:: The task ::
Print, in exact form, the lines below from the one containing "The width and height of the screenshot is (917, 515)." through the one containing "Click the Mötley Crüe ticket barcode", and omit all others.

:: The records ::
------------

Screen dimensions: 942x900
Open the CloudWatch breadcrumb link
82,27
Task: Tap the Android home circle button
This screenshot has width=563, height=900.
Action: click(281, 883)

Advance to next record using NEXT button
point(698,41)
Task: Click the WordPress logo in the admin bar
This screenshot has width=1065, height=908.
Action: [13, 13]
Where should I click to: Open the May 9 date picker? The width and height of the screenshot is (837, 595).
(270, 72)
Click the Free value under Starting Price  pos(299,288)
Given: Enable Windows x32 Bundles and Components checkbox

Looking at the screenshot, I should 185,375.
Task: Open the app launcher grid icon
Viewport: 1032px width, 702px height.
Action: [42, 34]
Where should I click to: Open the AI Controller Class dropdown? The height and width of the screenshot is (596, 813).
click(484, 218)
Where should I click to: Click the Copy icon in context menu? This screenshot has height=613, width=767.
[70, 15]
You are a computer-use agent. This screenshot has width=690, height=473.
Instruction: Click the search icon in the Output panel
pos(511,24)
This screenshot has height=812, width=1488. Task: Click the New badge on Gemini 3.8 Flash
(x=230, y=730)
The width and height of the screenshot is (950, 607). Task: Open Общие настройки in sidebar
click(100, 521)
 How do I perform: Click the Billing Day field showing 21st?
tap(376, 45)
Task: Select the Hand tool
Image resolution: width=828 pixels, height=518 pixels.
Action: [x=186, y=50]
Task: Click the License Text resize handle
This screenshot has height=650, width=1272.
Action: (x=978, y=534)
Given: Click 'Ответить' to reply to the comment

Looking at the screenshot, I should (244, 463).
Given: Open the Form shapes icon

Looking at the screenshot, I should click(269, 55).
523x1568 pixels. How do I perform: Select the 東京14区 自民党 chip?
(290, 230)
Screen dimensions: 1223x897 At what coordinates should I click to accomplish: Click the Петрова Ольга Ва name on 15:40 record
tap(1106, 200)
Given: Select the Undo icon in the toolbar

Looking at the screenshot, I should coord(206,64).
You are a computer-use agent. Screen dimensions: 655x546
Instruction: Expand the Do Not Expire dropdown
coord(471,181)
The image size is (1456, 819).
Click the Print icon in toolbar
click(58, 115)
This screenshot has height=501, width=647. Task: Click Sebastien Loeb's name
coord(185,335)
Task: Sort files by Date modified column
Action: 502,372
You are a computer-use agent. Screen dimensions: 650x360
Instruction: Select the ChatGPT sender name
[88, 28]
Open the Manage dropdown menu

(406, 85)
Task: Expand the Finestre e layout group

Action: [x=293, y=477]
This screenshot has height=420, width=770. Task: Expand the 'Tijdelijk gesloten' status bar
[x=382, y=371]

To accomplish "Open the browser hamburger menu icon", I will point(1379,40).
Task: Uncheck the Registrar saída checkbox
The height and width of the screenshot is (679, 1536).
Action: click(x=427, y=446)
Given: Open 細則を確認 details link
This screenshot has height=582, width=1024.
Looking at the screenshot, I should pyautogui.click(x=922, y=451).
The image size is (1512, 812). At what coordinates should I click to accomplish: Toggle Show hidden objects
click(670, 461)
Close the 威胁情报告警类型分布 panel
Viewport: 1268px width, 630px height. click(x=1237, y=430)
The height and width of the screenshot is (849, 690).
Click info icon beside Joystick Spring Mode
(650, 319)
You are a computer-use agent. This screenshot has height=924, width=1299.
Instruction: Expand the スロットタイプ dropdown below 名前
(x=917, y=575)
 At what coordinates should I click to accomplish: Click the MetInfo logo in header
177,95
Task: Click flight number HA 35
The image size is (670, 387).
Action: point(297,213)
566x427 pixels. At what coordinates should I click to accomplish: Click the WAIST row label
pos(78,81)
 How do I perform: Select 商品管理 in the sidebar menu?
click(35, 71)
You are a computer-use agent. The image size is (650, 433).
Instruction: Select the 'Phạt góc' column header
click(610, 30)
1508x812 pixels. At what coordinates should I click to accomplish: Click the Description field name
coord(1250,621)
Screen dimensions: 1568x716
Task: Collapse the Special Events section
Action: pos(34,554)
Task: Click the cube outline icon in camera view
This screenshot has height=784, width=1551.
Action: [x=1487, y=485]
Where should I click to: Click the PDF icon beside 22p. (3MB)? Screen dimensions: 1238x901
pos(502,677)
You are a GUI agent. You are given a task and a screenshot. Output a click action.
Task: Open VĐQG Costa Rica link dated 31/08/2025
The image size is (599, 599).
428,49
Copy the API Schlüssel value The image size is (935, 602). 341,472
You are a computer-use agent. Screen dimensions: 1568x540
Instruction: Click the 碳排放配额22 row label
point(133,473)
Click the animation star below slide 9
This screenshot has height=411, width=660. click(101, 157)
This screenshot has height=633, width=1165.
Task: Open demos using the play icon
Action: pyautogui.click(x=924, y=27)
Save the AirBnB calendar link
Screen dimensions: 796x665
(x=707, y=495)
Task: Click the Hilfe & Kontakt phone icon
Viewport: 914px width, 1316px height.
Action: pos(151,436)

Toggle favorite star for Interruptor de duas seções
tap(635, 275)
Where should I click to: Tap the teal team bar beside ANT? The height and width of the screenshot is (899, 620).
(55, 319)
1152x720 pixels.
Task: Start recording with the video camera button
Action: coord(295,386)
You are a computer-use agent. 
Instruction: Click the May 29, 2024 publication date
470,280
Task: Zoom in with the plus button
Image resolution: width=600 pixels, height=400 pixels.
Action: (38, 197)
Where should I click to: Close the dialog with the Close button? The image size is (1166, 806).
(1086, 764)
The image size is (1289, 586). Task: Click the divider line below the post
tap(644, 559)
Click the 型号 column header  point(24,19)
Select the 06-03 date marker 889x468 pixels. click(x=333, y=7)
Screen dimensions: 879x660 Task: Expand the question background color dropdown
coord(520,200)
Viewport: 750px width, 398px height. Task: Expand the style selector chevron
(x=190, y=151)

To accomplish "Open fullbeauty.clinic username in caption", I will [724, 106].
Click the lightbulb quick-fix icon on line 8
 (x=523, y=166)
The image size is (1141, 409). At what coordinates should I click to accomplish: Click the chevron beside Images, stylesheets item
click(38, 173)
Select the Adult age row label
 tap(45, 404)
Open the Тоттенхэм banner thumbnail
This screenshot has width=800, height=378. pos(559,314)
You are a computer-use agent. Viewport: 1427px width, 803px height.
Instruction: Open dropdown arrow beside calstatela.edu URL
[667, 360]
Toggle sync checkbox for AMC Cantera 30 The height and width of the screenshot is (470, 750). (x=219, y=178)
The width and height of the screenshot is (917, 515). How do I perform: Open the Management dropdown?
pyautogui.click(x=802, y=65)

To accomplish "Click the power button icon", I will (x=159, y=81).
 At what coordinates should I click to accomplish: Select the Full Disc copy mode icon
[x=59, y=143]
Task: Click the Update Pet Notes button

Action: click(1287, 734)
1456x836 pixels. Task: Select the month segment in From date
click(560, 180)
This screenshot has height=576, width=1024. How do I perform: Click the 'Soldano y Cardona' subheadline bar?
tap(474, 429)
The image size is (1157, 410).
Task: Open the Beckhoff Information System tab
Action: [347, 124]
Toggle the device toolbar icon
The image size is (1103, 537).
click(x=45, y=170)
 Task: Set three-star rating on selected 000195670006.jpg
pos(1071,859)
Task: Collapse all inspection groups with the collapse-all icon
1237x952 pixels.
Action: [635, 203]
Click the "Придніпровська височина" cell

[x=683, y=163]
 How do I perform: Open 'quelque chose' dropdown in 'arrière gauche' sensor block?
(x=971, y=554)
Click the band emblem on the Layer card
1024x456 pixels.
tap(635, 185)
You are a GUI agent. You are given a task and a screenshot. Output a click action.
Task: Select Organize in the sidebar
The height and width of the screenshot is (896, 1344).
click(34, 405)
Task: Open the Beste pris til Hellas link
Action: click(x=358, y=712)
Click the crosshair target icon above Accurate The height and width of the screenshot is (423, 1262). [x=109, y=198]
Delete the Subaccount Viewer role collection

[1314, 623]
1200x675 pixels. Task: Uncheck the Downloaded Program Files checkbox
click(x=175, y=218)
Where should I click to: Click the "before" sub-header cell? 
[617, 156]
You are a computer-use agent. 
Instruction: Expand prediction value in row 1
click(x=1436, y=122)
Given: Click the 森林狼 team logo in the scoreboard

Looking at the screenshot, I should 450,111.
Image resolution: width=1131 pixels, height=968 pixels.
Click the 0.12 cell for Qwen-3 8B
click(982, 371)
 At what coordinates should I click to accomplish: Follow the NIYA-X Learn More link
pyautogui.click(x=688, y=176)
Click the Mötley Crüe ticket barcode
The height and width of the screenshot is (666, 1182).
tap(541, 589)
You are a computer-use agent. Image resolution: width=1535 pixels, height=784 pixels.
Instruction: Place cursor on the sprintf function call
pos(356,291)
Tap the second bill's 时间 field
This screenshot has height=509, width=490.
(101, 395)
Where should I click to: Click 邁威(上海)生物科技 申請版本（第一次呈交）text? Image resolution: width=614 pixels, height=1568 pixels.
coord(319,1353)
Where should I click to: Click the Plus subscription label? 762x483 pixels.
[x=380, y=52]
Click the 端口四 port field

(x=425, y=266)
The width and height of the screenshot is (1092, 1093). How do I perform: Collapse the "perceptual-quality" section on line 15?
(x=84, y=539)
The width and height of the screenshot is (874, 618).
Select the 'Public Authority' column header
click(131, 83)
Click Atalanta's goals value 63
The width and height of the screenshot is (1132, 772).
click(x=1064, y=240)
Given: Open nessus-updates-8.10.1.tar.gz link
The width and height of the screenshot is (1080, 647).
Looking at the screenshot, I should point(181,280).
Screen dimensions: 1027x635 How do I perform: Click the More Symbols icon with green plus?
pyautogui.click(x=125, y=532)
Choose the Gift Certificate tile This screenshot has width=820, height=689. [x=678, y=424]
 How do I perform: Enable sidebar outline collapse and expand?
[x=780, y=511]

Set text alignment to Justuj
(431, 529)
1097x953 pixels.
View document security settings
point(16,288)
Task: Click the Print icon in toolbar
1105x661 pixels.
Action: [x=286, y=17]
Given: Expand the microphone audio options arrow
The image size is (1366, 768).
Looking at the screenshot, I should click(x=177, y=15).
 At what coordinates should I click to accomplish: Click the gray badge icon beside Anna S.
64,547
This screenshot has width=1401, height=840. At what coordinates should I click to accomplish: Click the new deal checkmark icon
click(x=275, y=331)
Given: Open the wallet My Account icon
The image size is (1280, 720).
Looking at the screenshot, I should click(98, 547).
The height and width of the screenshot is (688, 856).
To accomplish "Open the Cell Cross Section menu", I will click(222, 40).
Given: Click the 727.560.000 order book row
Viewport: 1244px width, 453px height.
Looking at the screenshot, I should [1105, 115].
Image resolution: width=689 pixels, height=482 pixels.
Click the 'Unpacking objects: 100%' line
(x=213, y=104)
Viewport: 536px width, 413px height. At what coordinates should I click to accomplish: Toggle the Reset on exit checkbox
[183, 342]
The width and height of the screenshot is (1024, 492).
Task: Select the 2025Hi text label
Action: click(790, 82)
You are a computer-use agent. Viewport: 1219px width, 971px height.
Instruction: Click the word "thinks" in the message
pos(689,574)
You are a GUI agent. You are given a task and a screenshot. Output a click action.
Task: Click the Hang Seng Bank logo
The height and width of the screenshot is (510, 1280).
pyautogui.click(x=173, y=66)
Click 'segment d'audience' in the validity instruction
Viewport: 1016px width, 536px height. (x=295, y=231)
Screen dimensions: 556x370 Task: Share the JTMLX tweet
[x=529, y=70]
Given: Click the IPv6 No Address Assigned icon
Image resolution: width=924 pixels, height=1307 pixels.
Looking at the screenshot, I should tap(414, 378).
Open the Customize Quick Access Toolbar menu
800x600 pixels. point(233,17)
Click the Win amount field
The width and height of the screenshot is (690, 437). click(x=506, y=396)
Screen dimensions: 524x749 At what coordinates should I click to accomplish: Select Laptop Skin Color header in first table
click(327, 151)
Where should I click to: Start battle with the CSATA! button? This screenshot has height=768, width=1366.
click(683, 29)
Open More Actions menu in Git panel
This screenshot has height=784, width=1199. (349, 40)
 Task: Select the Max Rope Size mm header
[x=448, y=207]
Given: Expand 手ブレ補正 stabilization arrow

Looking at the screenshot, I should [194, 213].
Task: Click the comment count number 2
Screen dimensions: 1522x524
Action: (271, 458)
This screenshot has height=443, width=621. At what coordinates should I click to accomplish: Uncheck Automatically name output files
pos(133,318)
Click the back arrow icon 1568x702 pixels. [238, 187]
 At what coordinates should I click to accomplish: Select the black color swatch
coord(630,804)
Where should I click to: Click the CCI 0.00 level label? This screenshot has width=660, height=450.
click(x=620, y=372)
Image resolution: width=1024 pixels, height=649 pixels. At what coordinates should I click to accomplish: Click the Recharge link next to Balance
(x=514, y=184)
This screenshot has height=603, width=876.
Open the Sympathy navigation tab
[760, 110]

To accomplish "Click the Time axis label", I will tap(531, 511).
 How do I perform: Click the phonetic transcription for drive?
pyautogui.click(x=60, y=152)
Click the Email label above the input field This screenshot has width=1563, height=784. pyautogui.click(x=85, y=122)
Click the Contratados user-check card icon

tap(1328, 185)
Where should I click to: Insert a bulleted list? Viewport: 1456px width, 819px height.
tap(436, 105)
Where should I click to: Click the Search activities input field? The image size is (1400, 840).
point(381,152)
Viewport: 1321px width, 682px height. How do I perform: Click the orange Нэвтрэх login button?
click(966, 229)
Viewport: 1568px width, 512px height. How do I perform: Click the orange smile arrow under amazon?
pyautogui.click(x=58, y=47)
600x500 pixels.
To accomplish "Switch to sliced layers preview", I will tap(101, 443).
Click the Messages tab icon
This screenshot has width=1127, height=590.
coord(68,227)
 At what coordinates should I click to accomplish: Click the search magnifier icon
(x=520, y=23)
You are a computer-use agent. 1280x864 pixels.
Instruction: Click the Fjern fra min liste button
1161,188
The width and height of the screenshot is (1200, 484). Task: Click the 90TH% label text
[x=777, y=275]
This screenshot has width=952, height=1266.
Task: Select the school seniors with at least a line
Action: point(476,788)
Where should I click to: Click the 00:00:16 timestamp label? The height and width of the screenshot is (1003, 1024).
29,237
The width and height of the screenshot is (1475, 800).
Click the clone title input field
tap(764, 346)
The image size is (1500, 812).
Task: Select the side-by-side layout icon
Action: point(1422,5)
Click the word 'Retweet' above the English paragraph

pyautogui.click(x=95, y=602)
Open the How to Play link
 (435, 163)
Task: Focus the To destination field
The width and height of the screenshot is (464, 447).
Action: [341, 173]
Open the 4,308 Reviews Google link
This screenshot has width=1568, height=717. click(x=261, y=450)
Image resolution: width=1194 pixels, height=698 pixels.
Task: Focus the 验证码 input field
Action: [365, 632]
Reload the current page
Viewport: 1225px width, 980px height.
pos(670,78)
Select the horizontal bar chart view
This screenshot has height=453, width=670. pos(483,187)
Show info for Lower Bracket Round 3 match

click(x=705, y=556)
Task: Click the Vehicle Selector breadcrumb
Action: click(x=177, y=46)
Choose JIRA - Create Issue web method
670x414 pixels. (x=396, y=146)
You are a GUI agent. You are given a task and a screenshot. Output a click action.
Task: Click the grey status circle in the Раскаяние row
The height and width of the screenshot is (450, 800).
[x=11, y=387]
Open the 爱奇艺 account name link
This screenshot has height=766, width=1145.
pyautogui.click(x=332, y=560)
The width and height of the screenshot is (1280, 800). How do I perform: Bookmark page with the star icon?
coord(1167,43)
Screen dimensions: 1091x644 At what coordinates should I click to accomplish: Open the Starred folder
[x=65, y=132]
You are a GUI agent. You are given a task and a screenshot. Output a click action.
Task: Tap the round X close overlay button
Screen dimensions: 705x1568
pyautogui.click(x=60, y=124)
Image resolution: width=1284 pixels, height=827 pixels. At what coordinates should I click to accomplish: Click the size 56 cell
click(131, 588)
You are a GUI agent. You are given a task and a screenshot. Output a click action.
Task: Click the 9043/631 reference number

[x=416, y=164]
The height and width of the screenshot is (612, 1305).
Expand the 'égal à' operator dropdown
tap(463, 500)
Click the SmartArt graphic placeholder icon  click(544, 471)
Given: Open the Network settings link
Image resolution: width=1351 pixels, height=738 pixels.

------------

:: Answer box ::
The width and height of the screenshot is (917, 515). How do I perform: Open the Management dropdown?
pyautogui.click(x=802, y=65)

To accomplish "Click the power button icon", I will (x=159, y=81).
 At what coordinates should I click to accomplish: Select the Full Disc copy mode icon
[x=59, y=143]
Task: Click the Update Pet Notes button

Action: click(1287, 734)
1456x836 pixels. Task: Select the month segment in From date
click(560, 180)
This screenshot has height=576, width=1024. How do I perform: Click the 'Soldano y Cardona' subheadline bar?
tap(474, 429)
The image size is (1157, 410).
Task: Open the Beckhoff Information System tab
Action: [347, 124]
Toggle the device toolbar icon
The image size is (1103, 537).
click(x=45, y=170)
 Task: Set three-star rating on selected 000195670006.jpg
pos(1071,859)
Task: Collapse all inspection groups with the collapse-all icon
1237x952 pixels.
Action: [635, 203]
Click the "Придніпровська височина" cell

[x=683, y=163]
 How do I perform: Open 'quelque chose' dropdown in 'arrière gauche' sensor block?
(x=971, y=554)
Click the band emblem on the Layer card
1024x456 pixels.
tap(635, 185)
You are a GUI agent. You are given a task and a screenshot. Output a click action.
Task: Select Organize in the sidebar
The height and width of the screenshot is (896, 1344).
click(34, 405)
Task: Open the Beste pris til Hellas link
Action: click(x=358, y=712)
Click the crosshair target icon above Accurate The height and width of the screenshot is (423, 1262). [x=109, y=198]
Delete the Subaccount Viewer role collection

[1314, 623]
1200x675 pixels. Task: Uncheck the Downloaded Program Files checkbox
click(x=175, y=218)
Where should I click to: Click the "before" sub-header cell? 
[617, 156]
You are a computer-use agent. 
Instruction: Expand prediction value in row 1
click(x=1436, y=122)
Given: Click the 森林狼 team logo in the scoreboard

Looking at the screenshot, I should 450,111.
Image resolution: width=1131 pixels, height=968 pixels.
Click the 0.12 cell for Qwen-3 8B
click(982, 371)
 At what coordinates should I click to accomplish: Follow the NIYA-X Learn More link
pyautogui.click(x=688, y=176)
Click the Mötley Crüe ticket barcode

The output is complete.